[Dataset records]
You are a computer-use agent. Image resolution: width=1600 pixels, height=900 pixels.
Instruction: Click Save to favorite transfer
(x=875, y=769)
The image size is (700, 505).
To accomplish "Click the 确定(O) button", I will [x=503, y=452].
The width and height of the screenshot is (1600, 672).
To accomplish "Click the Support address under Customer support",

__Stated problem__
Rewrite the items above with every "Click" replaced by "Select", leaving everything else unchanged.

__Answer below__
You are a computer-use agent. Image resolution: width=1600 pixels, height=900 pixels.
Instruction: Select Save to favorite transfer
(x=875, y=769)
The image size is (700, 505).
To accomplish "Select the 确定(O) button", I will [x=503, y=452].
The width and height of the screenshot is (1600, 672).
To accomplish "Select the Support address under Customer support",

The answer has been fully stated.